Whether Biden is seen as a wise guy or Obama’s designated white guy, there’s no dispute about the political import of the constituencies with which he has special purchase. With the Democratic ticket having established wide and apparently unbudgeable leads with African-Americans, Latinos, and Asians, the focus for Romney’s operation has narrowed almost exclusively to white voters. The performance with whites that will be required for Romney to win can be pinpointed with some precision, assuming that turnout levels of the other blocs are roughly the same as in 2008. “If the president is below 40 percent, like 38 or 39, there’s a chance for Romney,” says Republican pollster Bill McInturff, who with Democrat Peter Hart conducts the NBC/Wall Street Journal poll. “If Obama is at 41 or 42, it’s not going to work.”

Obama, recall, won 43 percent of the white vote in 2008, bolstered by his strength with college-educated white women, with whom he is doing even better this time. Thus the significance to Team Romney of two overlapping constituencies with which Obama is much weaker: blue-collar and silver-domed whites. And thus its recent emphasis on two issues meant to drive high turnout among those groups: welfare and Medicare. With a series of hard-edged ads, the campaign has put volatile issues of race and class squarely on the table, accusing Obama of gutting welfare reform and draining $716 billion from Medicare (and its mostly white recipients) to fund Obamacare (and its mostly minority beneficiaries). That the ads are either blatantly false or wildly misleading is largely beside the point, which is that they are effective. And that effectiveness, in turn, makes Biden’s role in vouching for Obama with working-class and older whites—the cops and firefighters and aging Catholics with whom his bond is, as he puts it, “sort of in my DNA”—all the more critical.

Yet Biden’s appeal is hardly limited to such voters. He is also a force with African-Americans and Hispanics. (His speeches this summer to the NAACP and the National Council of La Raza were both huge hits.) The secret sauce for Biden is his skill as fingertip politician: his gifts for gab, for glad-handing, backslapping, ear-bending, and good-natured arm-twisting. “There’s a genuine love of people and of the game,” says his longtime consultant John Marttila. “The only analogous figure in modern politics is Bill Clinton.

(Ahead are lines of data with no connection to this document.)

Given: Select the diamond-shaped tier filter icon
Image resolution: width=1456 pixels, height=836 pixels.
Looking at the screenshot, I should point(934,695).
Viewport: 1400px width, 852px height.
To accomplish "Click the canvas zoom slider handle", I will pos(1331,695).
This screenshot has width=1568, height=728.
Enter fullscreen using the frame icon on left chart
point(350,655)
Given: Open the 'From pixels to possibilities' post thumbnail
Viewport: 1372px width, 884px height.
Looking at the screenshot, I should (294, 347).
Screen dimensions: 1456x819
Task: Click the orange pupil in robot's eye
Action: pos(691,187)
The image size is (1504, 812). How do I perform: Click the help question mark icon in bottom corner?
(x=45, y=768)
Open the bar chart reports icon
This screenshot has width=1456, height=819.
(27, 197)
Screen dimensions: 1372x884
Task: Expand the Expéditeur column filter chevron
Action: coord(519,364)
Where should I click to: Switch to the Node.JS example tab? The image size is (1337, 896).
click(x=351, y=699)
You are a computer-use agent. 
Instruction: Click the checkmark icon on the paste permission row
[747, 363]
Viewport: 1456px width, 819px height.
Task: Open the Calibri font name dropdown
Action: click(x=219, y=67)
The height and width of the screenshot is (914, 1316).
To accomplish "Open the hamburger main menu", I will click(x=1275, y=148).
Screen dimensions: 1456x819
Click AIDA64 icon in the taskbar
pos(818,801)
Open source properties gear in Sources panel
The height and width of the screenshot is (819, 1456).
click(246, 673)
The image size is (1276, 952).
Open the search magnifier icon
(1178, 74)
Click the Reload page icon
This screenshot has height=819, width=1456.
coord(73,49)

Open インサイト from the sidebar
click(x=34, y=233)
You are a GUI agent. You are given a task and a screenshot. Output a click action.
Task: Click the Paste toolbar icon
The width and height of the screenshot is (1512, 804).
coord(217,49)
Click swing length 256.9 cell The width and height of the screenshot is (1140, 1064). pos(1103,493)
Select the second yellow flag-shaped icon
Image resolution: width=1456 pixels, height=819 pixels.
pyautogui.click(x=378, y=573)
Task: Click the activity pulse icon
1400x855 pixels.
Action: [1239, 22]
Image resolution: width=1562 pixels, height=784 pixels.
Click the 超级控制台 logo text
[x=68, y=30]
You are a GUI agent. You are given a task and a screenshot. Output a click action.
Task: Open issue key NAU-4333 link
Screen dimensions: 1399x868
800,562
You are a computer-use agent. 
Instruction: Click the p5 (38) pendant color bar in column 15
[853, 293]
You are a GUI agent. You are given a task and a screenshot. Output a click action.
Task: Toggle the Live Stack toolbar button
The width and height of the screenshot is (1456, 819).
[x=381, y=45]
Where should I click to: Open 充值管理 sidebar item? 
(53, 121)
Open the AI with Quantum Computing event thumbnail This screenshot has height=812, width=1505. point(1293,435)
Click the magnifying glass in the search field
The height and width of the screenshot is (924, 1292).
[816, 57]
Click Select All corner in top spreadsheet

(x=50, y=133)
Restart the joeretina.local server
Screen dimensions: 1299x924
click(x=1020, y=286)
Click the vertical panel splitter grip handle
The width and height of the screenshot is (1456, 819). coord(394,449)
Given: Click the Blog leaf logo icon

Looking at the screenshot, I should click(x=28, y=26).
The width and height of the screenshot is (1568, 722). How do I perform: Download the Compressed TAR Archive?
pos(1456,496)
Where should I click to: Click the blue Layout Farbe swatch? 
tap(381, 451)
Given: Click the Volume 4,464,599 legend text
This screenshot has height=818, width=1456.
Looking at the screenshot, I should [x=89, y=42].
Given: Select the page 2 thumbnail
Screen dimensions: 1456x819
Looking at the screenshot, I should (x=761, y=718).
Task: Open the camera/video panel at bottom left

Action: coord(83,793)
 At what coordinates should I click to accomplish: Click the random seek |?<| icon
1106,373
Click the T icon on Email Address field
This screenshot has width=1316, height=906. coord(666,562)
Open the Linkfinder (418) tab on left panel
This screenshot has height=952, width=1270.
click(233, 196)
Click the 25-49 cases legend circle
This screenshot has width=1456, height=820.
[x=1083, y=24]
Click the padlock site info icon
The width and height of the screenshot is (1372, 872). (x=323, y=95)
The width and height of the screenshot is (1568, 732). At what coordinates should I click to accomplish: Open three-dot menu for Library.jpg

You know that moment in Primary Colors where the Clinton character is in a Krispy Kreme at 2:30 in the morning talking to the guy behind the counter? If you want to understand Biden, you have to understand that’s where it starts.”

But if Biden’s facility for retail politics is, on the one hand, a glorious thing to behold, it makes him, on the other, a kind of anachronism. “He is always talking to the people in the room—that’s why he thinks he’s there, and he can never get to a place where that becomes secondary,” says another of his long-serving adjutants. “But the truth is, you’re really only in part talking to the people in the room; you’re also talking to, you know, everyone else.”

That would be true for any politician, but its meaning and implications are amplified a thousandfold for a sitting vice-­president—as Biden, as he exits the Coffee Break Cafe, is about to be painfully reminded.

At the speech a few hours earlier that day at which Biden had coughed up “put y’all back in chains,” the comment had provoked no immediate commotion. The V.P.’s traveling press pack had fixated instead on another, more typical and less incendiary, verbal miscue: Biden’s fiery exhortation of the crowd, “With you, we can win North Carolina again!”—when, in fact, the stage on which he stood was in Danville, Virginia.

But by the time that Biden’s motorcade is rolling out of Stuart, the “chains” controversy is raging on Twitter, cable, and the web. In the traveling press van, a young network-TV producer is imploring Biden’s press secretary for a comment. “My bureau chief says it’s a big story,” the reporter explains. “I mean, it’s leading Drudge.”